What to work on: When the line containing "Task: Select the GAMEOVER равно Нет condition" appears in the entries below, begin printing there and stop after the line containing "Screen dimensions: 1456x819"; print each of those lines exactly and no other line.

Given data section start

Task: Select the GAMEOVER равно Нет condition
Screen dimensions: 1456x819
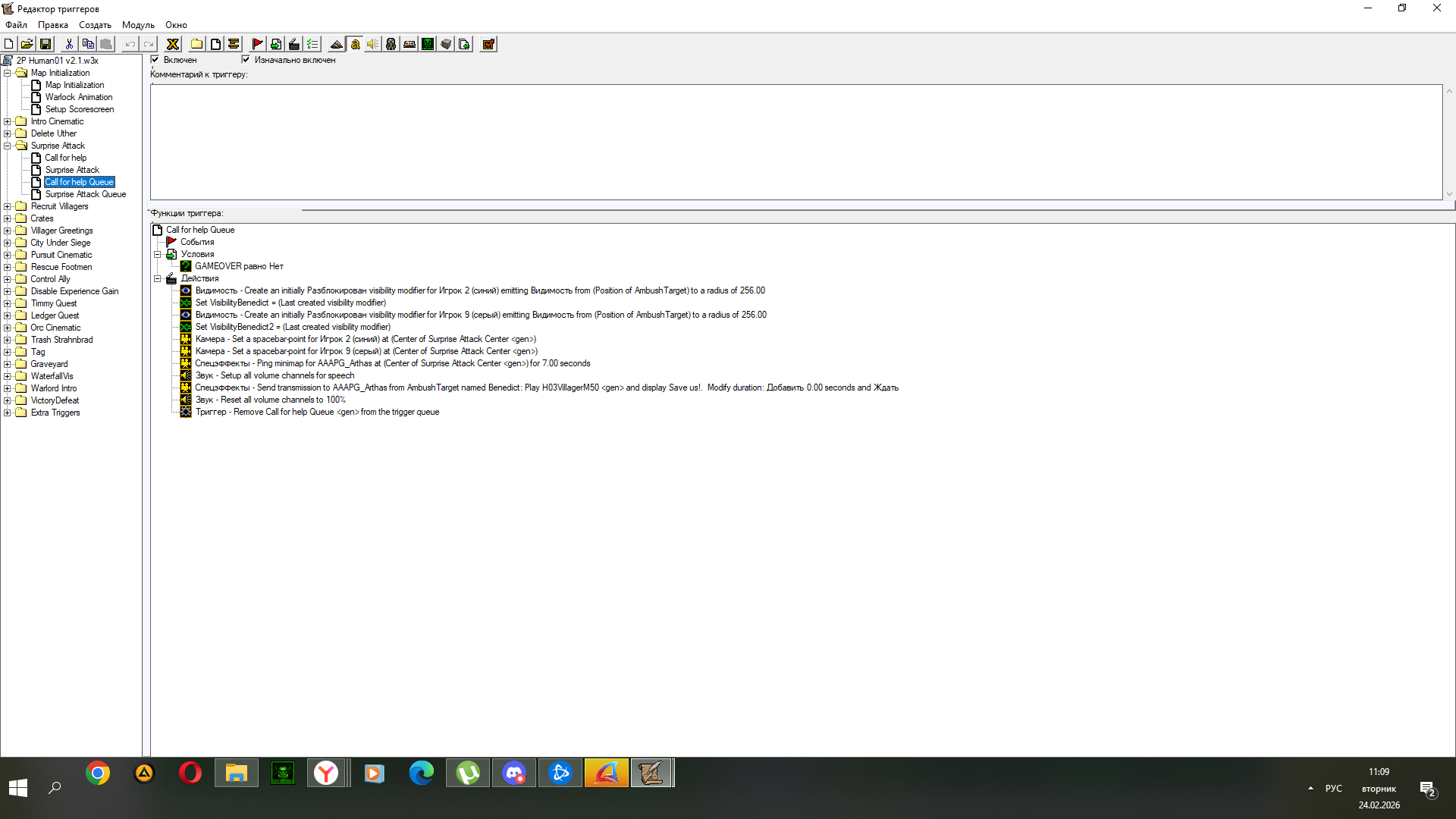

Given data section end
Given data section start

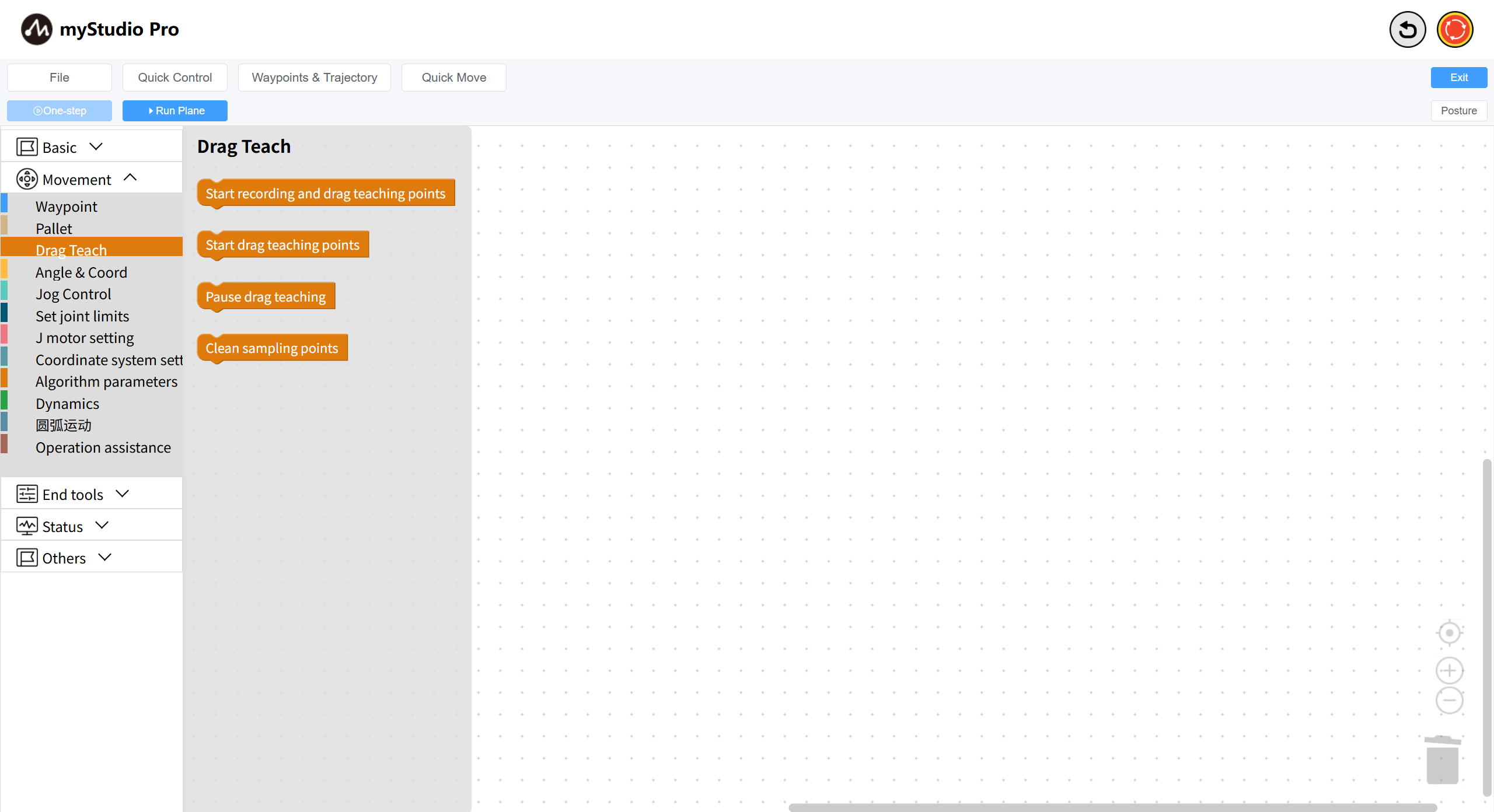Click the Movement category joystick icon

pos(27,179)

Given data section end
Given data section start

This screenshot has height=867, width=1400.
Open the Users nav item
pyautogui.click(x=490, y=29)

Given data section end

Output:
Task: Select the GAMEOVER равно Нет condition
Screen dimensions: 1456x819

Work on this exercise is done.